25. The Dispossessed by Ursula K. Le Guin (1974)

Hainish cycle #5

This takes place in the same universe as “The Left Hand of Darkness”.

This is about a physicist named Shevek who aims to disrupt the peace on Urras in aims to remove the hate of his own home planet.

26. Nemesis by Isaac Asimov (1989)

Pioneers leave the crowdedness of the Earth for life in orbiting colonies. One, Rotor, has broken away from the solar system to create its own utopia around the red star named Nemesis.

A young girl discovers the problem that Nemesis poses to Earth and her ways of warning everyone.

27. Rendezvous with Rama by Arthur C. Clarke (1973)

A tale about mankind’s first encounter with extraterrestrial life. When a celestial object dubbed Rama is found to be an interstellar spacecraft, a group is sent to intercept its motives.

28. Sundiver by David Brin (1980)

Uplift war #1

Humans reach the stars without the aid of others which is unheard of for other races. Did some race help with the uplift but disappear? A solid novel about humanity.

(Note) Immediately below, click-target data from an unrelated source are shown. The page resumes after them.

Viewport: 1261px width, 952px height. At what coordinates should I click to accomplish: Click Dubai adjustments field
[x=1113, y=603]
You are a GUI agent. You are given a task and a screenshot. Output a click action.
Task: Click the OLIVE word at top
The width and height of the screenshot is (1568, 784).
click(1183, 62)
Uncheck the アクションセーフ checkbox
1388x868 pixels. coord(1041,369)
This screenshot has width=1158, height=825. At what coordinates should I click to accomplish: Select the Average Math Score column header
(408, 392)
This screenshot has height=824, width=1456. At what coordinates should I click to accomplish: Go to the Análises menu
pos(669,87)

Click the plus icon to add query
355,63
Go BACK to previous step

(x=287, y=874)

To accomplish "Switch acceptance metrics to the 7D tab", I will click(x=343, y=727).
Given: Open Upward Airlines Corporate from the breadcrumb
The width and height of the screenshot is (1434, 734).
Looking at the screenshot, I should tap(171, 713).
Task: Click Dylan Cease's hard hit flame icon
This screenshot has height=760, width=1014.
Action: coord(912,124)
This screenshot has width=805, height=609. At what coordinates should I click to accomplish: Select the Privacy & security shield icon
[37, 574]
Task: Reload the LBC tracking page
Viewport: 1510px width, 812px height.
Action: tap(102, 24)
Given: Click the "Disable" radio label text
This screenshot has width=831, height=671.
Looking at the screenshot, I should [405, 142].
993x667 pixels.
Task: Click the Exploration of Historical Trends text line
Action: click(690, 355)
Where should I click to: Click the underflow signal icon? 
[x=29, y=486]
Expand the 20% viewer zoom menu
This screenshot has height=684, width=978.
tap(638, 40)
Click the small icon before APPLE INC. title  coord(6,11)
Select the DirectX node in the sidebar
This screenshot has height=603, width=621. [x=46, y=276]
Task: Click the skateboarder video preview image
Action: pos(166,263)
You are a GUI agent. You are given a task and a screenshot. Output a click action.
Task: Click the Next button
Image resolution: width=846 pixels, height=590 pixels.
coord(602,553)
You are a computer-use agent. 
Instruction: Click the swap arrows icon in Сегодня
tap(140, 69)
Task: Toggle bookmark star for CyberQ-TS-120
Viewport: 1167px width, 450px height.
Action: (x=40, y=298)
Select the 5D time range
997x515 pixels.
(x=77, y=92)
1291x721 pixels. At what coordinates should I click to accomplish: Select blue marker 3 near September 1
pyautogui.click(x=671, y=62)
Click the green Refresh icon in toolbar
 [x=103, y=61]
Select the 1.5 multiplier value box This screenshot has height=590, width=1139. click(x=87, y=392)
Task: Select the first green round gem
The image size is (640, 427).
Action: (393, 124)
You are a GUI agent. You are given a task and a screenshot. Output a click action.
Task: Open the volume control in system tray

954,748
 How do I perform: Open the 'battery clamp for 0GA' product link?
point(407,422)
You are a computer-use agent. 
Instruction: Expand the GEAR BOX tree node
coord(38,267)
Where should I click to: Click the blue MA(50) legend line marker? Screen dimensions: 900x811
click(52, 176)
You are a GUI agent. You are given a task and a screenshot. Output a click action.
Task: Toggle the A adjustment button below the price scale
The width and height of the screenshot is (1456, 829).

29. Red Mars by Kim Stanley Robinson (1992)

Book 1 of the Mars Trilogy

Colonists flee from an overpopulated Earth to Mars. They are tasked with terraforming the hostile red planet. This book digs deep into the speculative nature of terraforming on a unique level.

30. Dawn by Octavia E. Bulter (1987)

Xenogenesis #1

Lilith Lyapo wakes up hundreds of years into the future after atomic devastations ravages Earth. She awakes in a massive alien spaceship run by aliens called the Oankali who save humans from extinction. They’ll take them back to a renewed Earth on one condition.

The survivors allow them to interbreed with them.

I hope you found this post enjoyable. Have any questions or opinions? If so share them in the comments.

Happy Thursday everyone!


One thought on “30 Science Fiction Novels That I Recommend Reading

  1. Absolutely incredible list. I just re-read some Philip Dick and I re-read Dune every year (I don’t know, it makes me feel warm in winter). I want to re-read Hyperion because I remember it being incredible and I wonder if it still is!